Vladimir Skokov

Personal information
- Full name: Vladimir Borisovich Skokov
- Date of birth: 11 June 1972 (age 52)
- Place of birth: Kamensk-Shakhtinsky, Russian SFSR
- Height: 1.76 m (5 ft 9+1⁄2 in)
- Position(s): Midfielder/Striker

Team information
- Current team: FC Shinnik Yaroslavl (assistant coach)

Senior career*
- Years: Team / Apps / (Gls)
- 1990–1991: FC Zarya Kaluga / 69 / (3)
- 1992–1993: FC Rostselmash Rostov-on-Don / 6 / (0)
- 1993–1996: FC Torpedo Taganrog / 132 / (26)
- 1997–1998: FC Dynamo Moscow / 52 / (5)
- 1999: FC Sokol Saratov / 41 / (6)
- 2000–2003: FC Shinnik Yaroslavl / 106 / (11)
- 2004: FC Terek Grozny / 32 / (1)
- 2005: FC Fakel Voronezh / 39 / (2)
- 2006: Ditton Daugavpils / 22 / (4)
- 2007: FC Shinnik Yaroslavl / 34 / (1)
- 2008: FC Metallurg Lipetsk / 29 / (8)

Managerial career
- 2009–2010: FC Saturn Ramenskoye (youth team assistant coach)
- 2011: Russia U-15 (assistant)
- 2011–2012: Russia U-16 (assistant)
- 2012–2013: Russia U-17 (assistant)
- 2013–2014: Russia U-18 (assistant)
- 2014–2015: Russia U-19 (assistant)
- 2015: Russia U-21 (assistant)
- 2017: Russia U-15 (assistant)
- 2017–2018: Russia U-16 (assistant)
- 2018–2019: Russia U-17 (assistant)
- 2020–2021: Chertanovo Education Center
- 2021–2022: FC Chertanovo Moscow (U-19)
- 2022–2023: FC Kaluga (assistant)
- 2023–: FC Shinnik Yaroslavl (assistant)

= Vladimir Skokov =

Russian footballer

Vladimir Borisovich Skokov (Владимир Борисович Скоков; born 11 June 1972) is a Russian professional football coach and a former player.
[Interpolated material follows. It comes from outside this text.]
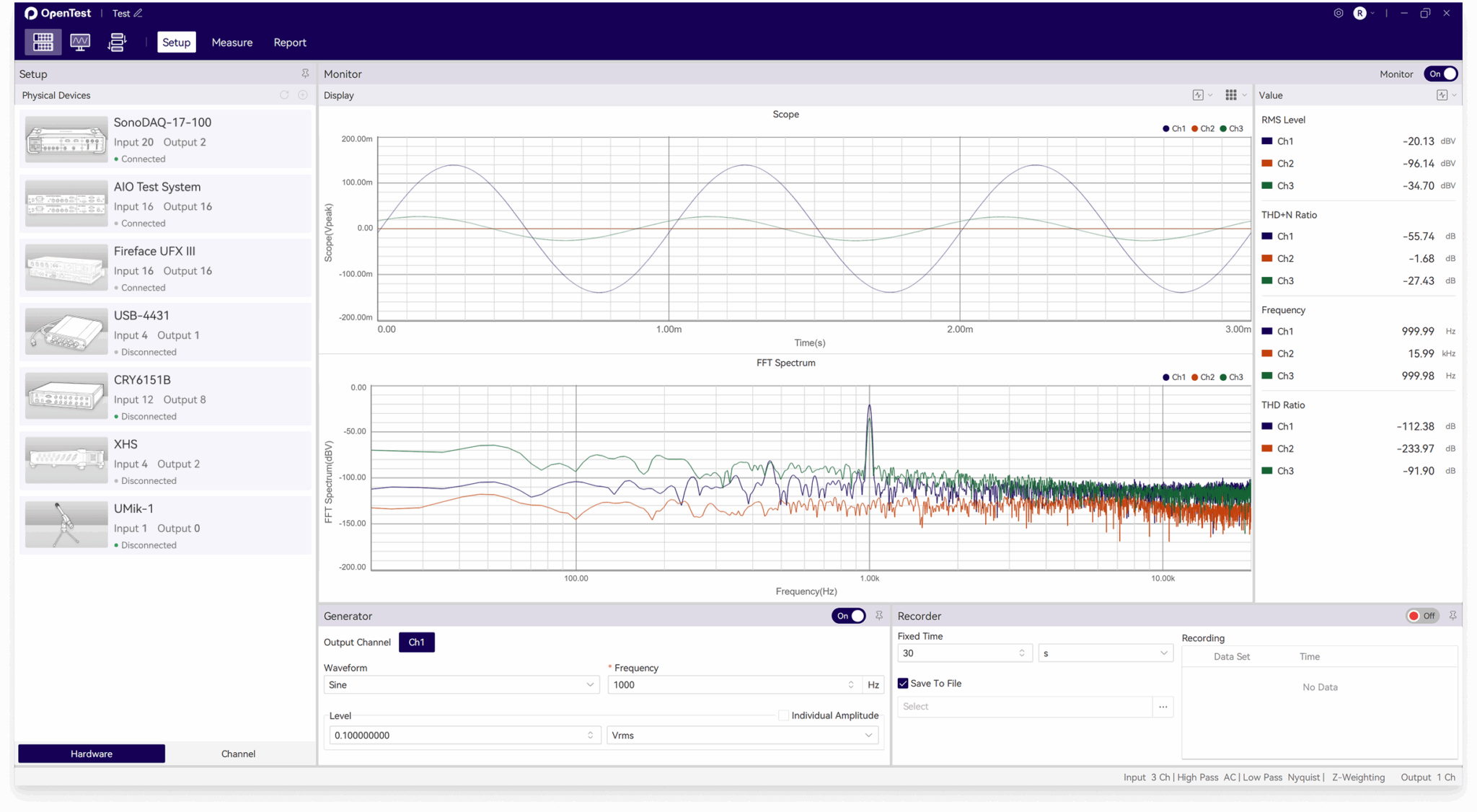
Task: Switch to the Measure tab
Action: 232,42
He is an assistant manager with FC Shinnik Yaroslavl.

==Playing career==
He made his professional debut in the Soviet Second League in 1990 for FC Zarya Kaluga.

==Coaching career==
Skokov spent most of his coaching career as an assistant to Dmitri Khomukha in the youth national teams and clubs.

==Honours==
- Russian Premier League bronze: 1997.
- Russian Cup winner: 2004.
- Russian Cup finalist: 1997, 1999 (played in the early stages of the 1998/99 tournament for FC Dynamo Moscow).

==European club competitions==
- UEFA Intertoto Cup 1997 with FC Dynamo Moscow: 4 games.
- UEFA Cup 1998–99 with FC Dynamo Moscow: 2 games.
- UEFA Cup 2004–05 with FC Terek Grozny: 3 games.